Deux décennies avant Max Havelaar: le café fair trade de la Déclaration de Berne de 1973. | Schweizerisches Sozialarchiv, Zürich

Les produits issus du commerce équitable représentent aujourd’hui une composante essentielle du commerce de détail. Mais la notion de fair trade a fondamentalement changé depuis les années 1960, selon l’historienne Andrea Franc.

La chercheuse de l’Université de Bâle s’est penchée sur les textes d’ONG rédigés entre 1964 et 1984, dont certains exemples célèbres comme la Déclaration de Berne ou son pendant britannique, la Haslemere Declaration. «Dans les années 1960, les activistes du commerce équitable ont encouragé l’industrialisation des pays en développement et l’ouverture des marchés pour les produits de ces régions», résume Andrea Franc.

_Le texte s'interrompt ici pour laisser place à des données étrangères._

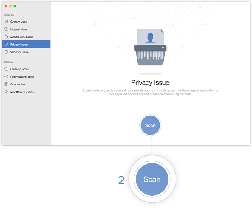
Task: Click the enlarged Scan button callout
Action: (x=152, y=180)
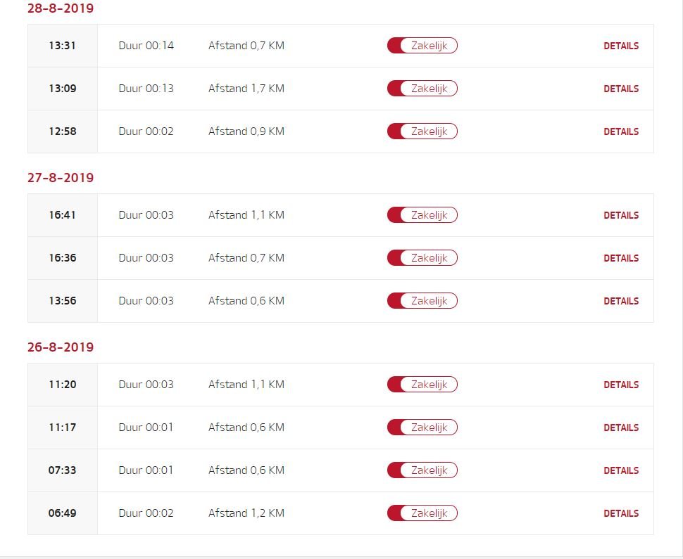Toggle Zakelijk switch for 11:20 trip
The height and width of the screenshot is (559, 683).
[x=422, y=385]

Après le premier choc pétrolier de 1974 et la crise alimentaire mondiale qui a suivi, cette approche se modifie. Le but n’est plus que les pays en développement accèdent avec le moins d’obstacles possibles au commerce international. A la place, les militants pour le commerce équitable se focalisent sur la production locale et la protection des petits paysans dans ces pays.

Cette évolution a de lourdes conséquences pour certains. «Au Ghana, des usines de transformation de cacao ne peuvent pas exporter leurs produits en Europe en raison de barrières commerciales», explique Andrea Franc. L’accent n’étant plus mis sur l’ouverture des marchés mais sur un panier restreint de produits tropicaux proposés généralement en Europe sous un label fair trade, il est possible d’ignorer la concurrence en provenance d’autres pays en développement.

Pour la chercheuse, cette conclusion montre qu’il n’existe pas de recette miracle pour une organisation optimale de l’économie mondiale. «Un premier pas vers un commerce équitable global consisterait probablement à faire preuve d’une certaine humilité face à sa complexité.»